Why Not Have a “Noisy” Car on the Commuter Rail?

“Quiet” cars are coming to my local commuter rail, beginning in a few weeks.

That means, the 90% of passengers who are already quiet can now choose to squeeze into the two designated quiet cars on each train, while the remaining 5-10% who are “noisy” can stretch out comfortably in nearly any car they wish, confident that any polite requests for them to “Keep it down, please?” can be answered with a polite, “Perhaps you would like to squeeze into the quiet car while I browse through all the ring tones on my phone?”

Wow – that’s irksome.

Why does it never occur to folks that perhaps a designated “noisy” car would better serve most passengers?

The current gap between “nice commute” and “noisily harried commute” is, currently, small – it could be bridged effectively with a program of courtesy reminders. Rather, a program of divisive rule-enforcement will only, IMOO (that is, “In My Opinionated Opinion”), cause folks to think that courtesy is not necessary, as long as we create sufficient boundaries between the gap-makers.

Meanwhile, the war on Second-Hand Sound, which I am convinced will soon be recognized as causing as much damage to mental health as we now know second-hand smoke to cause to physical health.. well, that war is brewing on the horizons of our busily crowded lives.

Sorry to be a yammerer, but I think that issues concerning preservation of solitude are worth yammering about, and sometimes a bit loudly, especially when I’m about to get squeezed into an over-crowded quiet car.
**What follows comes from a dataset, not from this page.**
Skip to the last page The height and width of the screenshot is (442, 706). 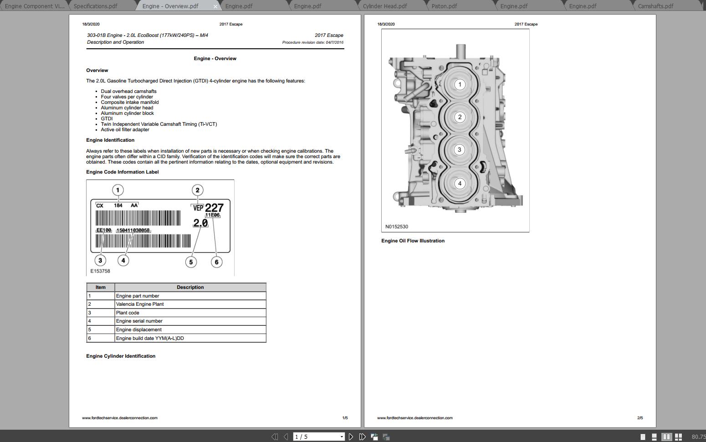[x=362, y=436]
Hopefully they’ll serve us peanuts and chips!


2 Replies to “Why Not Have a “Noisy” Car on the Commuter Rail?”

  1. Noise was rarely a problem when I took the LIRR. Yes there was the occasional annoying person on the cell phone and at night drunk kids but during the working commute times it was almost always quiet.

    1. The situation is different on my commute. There is almost always at least one person either on the phone or playing loud music. And in a mostly quiet train car one person can easily disturb 50 other people.
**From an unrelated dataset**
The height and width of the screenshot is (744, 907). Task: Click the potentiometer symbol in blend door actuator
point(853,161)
      And most of the disturbances could be prevented without even asking folks to stop using their cell phones – i.e., just by having folks turn off the ringers, excuse themselves to the vestibule to take a call, and keep calls brief and/or quiet. Philadelphia’s SEPTA had a pretty draconian policy about this posted on signs a few months ago – you were basically told not to take a call unless it was urgent, and then to keep it brief and quiet.
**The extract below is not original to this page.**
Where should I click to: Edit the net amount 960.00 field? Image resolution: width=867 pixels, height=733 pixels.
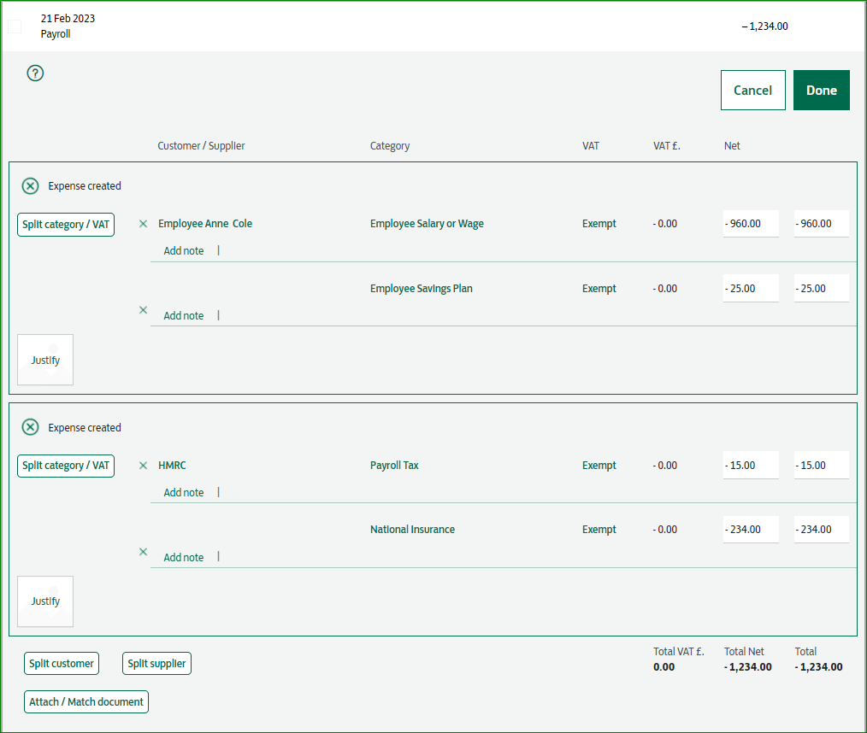751,224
      Most days, I really don’t mind it and hardly notice it. But with a daily commute discourteous folk can start to be a real drag after a while. And I am playing it up a bit because I honestly do believe that what I call “second-hand sound” is a significant mental health hazard, and leads to us all becoming more and more distractivated by random inputs as we jostle along from day to day. I’m serious – I think it’s a problem that needs to be addressed in a public policy sort of way (e.g., as NYC did in their update to the “Noise Code” a few years ago, in order to address quality of life issues in the City).